The mean of a signal $ x$ stored in a matlab row- or column-vector x can be computed in matlab as

mu = sum(x)/N
or by using the built-in function mean(). If x is a 2D matrix containing N elements, then we need mu = sum(sum(x))/N or mu = mean(mean(x)), since sum computes a sum along ``dimension 1'' (which is along columns for matrices), and mean is implemented in terms of sum. For 3D matrices, mu = mean(mean(mean(x))), etc. For a higher dimensional matrices x, ``flattening'' it into a long column-vector x(:) is the more concise form:
N = prod(size(x))
mu = sum(x(:))/N
or
mu = x(:).' * ones(N,1)/N
The above constructs work whether x is a row-vector, column-vector, or matrix, because x(:) returns a concatenation of all columns of x into one long column-vector.

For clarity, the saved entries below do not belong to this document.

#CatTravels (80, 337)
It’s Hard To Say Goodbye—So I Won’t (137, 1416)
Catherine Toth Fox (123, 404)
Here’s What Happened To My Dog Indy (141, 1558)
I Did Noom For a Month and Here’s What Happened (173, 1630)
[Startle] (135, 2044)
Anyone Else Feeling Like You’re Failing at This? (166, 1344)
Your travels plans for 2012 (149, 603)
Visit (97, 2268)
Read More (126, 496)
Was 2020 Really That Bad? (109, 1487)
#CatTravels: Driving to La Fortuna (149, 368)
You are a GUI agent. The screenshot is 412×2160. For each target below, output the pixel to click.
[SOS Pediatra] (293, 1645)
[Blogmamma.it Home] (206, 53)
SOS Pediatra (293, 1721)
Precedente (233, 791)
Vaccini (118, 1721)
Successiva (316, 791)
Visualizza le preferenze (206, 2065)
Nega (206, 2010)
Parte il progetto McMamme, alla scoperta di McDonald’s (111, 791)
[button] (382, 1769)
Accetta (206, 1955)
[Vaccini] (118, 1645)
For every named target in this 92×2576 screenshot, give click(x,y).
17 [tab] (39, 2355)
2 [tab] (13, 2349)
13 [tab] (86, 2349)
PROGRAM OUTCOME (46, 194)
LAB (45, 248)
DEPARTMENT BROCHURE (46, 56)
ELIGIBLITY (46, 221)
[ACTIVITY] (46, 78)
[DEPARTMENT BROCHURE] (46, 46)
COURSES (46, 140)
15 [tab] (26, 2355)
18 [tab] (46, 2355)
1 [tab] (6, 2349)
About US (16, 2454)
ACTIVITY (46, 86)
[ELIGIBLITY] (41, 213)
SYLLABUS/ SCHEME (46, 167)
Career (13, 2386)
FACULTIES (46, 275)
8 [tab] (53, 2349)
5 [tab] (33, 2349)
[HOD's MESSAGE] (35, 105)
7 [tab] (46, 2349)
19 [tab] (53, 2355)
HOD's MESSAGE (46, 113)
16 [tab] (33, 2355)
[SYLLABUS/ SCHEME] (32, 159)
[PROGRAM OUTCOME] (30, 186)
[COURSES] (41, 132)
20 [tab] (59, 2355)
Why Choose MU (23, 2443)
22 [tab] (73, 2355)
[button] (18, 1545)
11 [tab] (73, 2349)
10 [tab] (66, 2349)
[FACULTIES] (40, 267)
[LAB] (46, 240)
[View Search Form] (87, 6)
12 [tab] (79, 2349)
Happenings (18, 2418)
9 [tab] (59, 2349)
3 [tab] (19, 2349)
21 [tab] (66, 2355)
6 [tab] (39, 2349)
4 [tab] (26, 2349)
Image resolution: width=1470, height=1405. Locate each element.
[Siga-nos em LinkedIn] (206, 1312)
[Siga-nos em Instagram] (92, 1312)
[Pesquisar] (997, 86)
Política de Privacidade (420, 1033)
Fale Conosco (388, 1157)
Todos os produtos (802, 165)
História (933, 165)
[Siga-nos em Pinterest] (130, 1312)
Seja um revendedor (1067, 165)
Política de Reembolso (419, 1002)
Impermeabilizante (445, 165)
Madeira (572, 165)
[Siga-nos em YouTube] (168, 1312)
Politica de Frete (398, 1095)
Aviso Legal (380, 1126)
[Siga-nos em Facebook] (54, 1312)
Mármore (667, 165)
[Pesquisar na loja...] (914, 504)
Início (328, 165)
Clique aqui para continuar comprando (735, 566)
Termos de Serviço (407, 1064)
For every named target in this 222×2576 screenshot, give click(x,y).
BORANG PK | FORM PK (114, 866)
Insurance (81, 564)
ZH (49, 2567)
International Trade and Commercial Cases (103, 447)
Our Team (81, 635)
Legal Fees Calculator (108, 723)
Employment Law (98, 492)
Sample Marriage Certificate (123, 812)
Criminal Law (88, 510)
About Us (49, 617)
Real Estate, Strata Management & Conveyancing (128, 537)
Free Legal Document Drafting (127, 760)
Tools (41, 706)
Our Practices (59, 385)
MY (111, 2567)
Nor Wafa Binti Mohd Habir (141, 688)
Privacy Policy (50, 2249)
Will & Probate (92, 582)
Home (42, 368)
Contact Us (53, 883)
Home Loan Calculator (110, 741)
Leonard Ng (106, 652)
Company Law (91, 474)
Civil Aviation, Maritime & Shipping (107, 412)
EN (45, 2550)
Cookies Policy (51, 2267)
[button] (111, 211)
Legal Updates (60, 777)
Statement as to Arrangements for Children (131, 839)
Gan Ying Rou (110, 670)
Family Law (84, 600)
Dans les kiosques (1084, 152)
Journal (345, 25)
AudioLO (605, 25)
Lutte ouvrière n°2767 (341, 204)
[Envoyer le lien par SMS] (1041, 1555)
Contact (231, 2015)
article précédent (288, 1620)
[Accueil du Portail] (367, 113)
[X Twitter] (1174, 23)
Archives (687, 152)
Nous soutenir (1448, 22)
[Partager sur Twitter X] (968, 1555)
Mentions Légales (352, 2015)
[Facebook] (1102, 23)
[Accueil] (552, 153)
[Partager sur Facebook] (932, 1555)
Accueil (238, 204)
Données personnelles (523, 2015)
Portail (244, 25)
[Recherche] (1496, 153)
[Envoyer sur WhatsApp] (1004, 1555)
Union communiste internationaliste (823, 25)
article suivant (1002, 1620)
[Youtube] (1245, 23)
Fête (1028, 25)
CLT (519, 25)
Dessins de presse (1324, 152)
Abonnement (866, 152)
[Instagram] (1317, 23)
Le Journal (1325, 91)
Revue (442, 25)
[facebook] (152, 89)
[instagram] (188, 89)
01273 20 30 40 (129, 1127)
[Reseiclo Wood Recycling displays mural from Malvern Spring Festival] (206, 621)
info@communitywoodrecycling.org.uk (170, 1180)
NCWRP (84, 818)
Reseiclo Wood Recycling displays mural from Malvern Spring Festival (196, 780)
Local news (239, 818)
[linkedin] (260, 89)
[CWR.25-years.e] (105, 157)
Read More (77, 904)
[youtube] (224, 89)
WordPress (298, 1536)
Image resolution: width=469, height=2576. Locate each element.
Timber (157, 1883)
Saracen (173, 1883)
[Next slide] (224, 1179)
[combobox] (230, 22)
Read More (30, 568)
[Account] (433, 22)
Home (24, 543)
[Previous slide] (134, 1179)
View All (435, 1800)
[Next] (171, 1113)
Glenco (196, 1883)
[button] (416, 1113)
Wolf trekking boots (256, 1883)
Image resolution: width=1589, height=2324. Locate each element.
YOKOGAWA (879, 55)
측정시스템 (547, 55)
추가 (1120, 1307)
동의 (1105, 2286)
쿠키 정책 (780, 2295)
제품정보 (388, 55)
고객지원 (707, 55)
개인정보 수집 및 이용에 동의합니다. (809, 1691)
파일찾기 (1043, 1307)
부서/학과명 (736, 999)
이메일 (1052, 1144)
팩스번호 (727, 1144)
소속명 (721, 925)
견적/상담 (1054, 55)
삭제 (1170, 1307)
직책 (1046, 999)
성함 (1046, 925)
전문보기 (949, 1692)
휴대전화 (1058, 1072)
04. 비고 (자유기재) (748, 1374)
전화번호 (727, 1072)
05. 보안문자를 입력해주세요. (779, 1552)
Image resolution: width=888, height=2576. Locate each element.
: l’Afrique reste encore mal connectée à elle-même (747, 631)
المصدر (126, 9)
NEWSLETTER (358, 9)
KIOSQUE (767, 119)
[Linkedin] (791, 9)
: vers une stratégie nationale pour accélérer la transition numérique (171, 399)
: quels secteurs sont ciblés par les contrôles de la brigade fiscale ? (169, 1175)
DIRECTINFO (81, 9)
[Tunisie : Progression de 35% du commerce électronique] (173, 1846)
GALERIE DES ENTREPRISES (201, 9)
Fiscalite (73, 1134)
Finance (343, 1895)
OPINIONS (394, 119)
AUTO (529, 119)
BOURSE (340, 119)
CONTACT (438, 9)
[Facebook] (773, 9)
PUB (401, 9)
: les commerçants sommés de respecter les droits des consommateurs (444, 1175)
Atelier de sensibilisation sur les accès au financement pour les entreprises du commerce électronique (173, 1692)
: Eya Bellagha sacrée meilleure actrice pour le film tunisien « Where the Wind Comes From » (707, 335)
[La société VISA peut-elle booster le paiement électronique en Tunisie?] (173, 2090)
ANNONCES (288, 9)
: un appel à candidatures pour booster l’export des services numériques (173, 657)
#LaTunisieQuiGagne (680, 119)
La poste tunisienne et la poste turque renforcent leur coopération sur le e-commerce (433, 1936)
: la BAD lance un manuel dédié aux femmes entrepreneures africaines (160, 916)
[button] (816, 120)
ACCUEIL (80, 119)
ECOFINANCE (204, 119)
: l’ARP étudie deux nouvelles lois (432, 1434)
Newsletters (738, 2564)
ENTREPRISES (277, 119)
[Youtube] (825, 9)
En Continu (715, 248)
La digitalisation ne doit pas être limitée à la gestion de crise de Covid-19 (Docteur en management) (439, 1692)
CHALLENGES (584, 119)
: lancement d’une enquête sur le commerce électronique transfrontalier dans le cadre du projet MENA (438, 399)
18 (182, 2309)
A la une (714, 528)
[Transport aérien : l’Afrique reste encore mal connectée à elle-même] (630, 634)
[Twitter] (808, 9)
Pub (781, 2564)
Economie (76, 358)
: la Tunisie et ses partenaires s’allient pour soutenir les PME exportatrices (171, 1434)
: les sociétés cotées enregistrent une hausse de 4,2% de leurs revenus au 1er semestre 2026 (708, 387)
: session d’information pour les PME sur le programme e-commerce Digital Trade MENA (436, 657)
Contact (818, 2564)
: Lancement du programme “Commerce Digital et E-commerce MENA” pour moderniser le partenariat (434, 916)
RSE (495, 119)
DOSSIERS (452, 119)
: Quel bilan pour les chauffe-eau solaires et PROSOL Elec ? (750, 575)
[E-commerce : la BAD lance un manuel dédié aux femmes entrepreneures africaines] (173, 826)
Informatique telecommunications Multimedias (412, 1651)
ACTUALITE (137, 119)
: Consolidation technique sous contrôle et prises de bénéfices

Note the use of .' to obtain non-conjugating vector transposition in the second form. N = prod(size(x)) is the number of elements of x. If x is a row- or column-vector, then length(x) gives the number of elements. For matrices, length() returns the greater of the number of rows or columns.I.1

Signal Energy and Power

In a similar way, we can compute the signal energy $ {\cal E}_x$ (sum of squared moduli) using any of the following constructs:

Ex = x(:)' * x(:)
Ex = sum(conj(x(:)) .* x(:))
Ex = sum(abs(x(:)).^2)
The average power (energy per sample) is similarly Px = Ex/N. The $ L2$ norm is similarly xL2 = sqrt(Ex) (same result as xL2 = norm(x)). The $ L1$ norm is given by xL1 = sum(abs(x)) or by xL1 = norm(x,1). The infinity-norm (Chebyshev norm) is computed as xLInf = max(abs(x)) or xLInf = norm(x,Inf). In general, $ Lp$ norm is computed by norm(x,p), with p=2 being the default case.